### Page text
□ □ □ □

New methods can reveal organic food fraud
New methods can detect whether or not a plant is organically grown. The methods have been developed by the research project AuthenticFood within the CORE Organic network and the preliminary results were presented at a scientific seminar in Stockholm last week. So far been the methods have been successfully tested in tomatoes.
“We have developed and tested a portfolio of analytical methods such as stable isotope analysis of nitrogen and oxygen in specific plant compounds,” the project manager Kristian Holst Laursen explained.
“This work has shown that several methods are much better at discriminating the chemical composition of organic and conventional plants than the traditional pesticide residue analysis,” he told.
Despite several attempts to develop suitable analytical methods for organic authentication, pesticide residue analysis is still the most popular approach.

□ □ □ □

### Provided material
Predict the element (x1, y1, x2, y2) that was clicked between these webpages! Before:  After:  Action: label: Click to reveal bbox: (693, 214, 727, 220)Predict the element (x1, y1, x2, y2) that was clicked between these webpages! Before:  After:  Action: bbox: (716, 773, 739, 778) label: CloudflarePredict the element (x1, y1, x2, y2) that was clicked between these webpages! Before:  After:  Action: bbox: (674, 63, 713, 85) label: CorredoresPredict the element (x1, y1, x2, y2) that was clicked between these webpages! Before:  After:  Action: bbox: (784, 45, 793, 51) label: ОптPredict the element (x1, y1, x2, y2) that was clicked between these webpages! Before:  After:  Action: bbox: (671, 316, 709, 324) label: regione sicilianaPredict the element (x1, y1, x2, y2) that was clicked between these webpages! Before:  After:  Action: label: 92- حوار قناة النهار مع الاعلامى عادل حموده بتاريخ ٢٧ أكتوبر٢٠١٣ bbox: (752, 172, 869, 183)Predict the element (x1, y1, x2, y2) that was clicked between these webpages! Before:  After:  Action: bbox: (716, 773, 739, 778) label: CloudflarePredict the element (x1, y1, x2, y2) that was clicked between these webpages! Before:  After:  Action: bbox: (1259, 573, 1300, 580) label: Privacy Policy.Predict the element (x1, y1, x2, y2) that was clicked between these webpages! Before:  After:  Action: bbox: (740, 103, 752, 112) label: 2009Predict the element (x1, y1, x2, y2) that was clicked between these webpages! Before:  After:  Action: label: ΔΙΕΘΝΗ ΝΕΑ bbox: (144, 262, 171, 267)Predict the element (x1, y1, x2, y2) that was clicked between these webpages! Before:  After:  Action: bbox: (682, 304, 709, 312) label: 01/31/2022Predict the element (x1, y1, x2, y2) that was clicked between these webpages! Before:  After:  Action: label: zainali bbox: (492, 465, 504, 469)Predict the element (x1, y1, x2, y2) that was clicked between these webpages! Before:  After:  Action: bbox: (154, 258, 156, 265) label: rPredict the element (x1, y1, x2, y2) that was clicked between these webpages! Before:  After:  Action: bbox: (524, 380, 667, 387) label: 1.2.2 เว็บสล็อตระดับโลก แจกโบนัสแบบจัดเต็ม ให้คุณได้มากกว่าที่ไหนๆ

□ □ □ □

### Check your understanding
a. Using the article on organic food fraud, answer each question:
(i) Where were the preliminary results of the new methods presented?
(ii) Who is the project manager quoted in the article?
(iii) Which approach to organic authentication remains the most popular?
b. Resume the article on organic food fraud from its final sentence.
The listing above comes from a separate source and has no connection to the article on organic food fraud.

### Responses per task
a.
(i) At a scientific seminar in Stockholm
(ii) Kristian Holst Laursen
(iii) Pesticide residue analysis

b.
Pesticide residue analysis is insufficient
“But in some cases you actually find organically produced products which contain pesticide residues and conventional products which do not,” Mr. Laursen said.
Pesticide residue analysis can't show whether the pesticides originate from the soil, the water or even from air pollution from surrounding conventional fields. Therefore, the analysis cannot reveal if an organic plant product has been produced according to the organic rules.
The final results of the research are still pending, but Kristian Holst Laursen and the AuthenticFood consortium will now encourage certification and inspection bodies to complement the insufficiently sensitive pesticide residue analysis with the new methods.